LONDON — A new archaeological discovery at the site of an ancient village near Stonehenge promises to offer significant clues about life more than 4,500 years ago in the Neolithic period, and could even “write a whole new chapter in the story” of the celebrated structure’s landscape, experts say.
The find also makes the site the largest prehistoric structure in Britain and possibly in Europe, according to Vincent Gaffney, of the University of Bradford, an archaeologist involved in the analysis.
“It has completely transformed how we understand this landscape — there is no doubt about it,” he said.
Stonehenge, a UNESCO World Heritage site in the English countryside, has long drawn visitors to admire its looming stone slabs, even as its origins and purpose are still being explored.
The study, published online on Sunday, outlines the discovery of a large circle of shafts surrounding the ancient village — known as the Durrington Walls henge monument — about two miles from Stonehenge. The trenches, each of which is around 30 feet wide and 15 feet deep, are thought to have been part of a ritual boundary area between the two sites.
Uncovered through remote sensing technology and ground sampling, the discovery could amount to one of the most significant finds ever made at the site, archaeologists and experts said.
“As the place where the builders of Stonehenge lived and feasted, Durrington Walls is key to unlocking the story of the wider Stonehenge landscape,” Nick Snashall, the National Trust archaeologist for the Stonehenge and Avebury World Heritage Site, said in a statement.
Calling the finding an “astonishing discovery,” she said it would “write a whole new chapter in the story of the Stonehenge landscape.”
Over the past decade, the ancient site at Stonehenge has been slowly revealing its secrets — as well as details about the lives of those who built it — thanks largely to the Stonehenge Hidden Landscapes Project, a partnership among several universities and research institutions that was behind the latest discovery.
Stonehenge is positioned to align with the sunrise and sunset on the winter and summer solstices. And while the biggest questions about the structure — why was it built, and what purpose did it serve? — have yet to be definitively answered, many experts say it was probably a sacred site that people visited for significant ceremonies, including burials.
The latest discovery was made using new techniques including a magnetic remote sensing survey of the area — technology that has both revolutionized experts’ understanding of the site and led to vast changes in archaeology in general, Dr. Gaffney said.
“People have been studying Stonehenge forever, and you shouldn’t be able to discover something this large still,” he said. “But its been made possible by the technology.”
The result has been a growing insight into daily life experienced by people several millenniums ago.
“Stonehenge was for the dead, Durrington was for the living,” Dr. Gaffney said. “But now, what we are probably looking at was this great big boundary around them probably warning people of what they are approaching.”
He said that the pits had been set at a deliberate distance and that their locations would have had to be paced out from a central point. That is a significant clue about people living in the area at the time, he said, because it “means they could count” — making it among the earliest evidence for counting in what is now Britain.
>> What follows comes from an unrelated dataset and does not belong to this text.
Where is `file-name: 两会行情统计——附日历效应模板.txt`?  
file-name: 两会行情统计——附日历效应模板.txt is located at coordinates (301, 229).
Experts in English historical sites greeted the discovery with excitement but said that further exploration was required in order to fully grasp its significance.
Susan Greaney, a historian at English Heritage, which manages Stonehenge and hundreds of other historic sites, welcomed further investigation. She said in a statement that the research had “uncovered tantalizing hints of yet another new archaeological feature in the Stonehenge landscape, this time on an extraordinary scale.”
Dr. Gaffney said that exploration would continue, but that there would be no rush to excavate. “Remote sensing has taken us a long way,” he said, “and I think its going to take us further still.”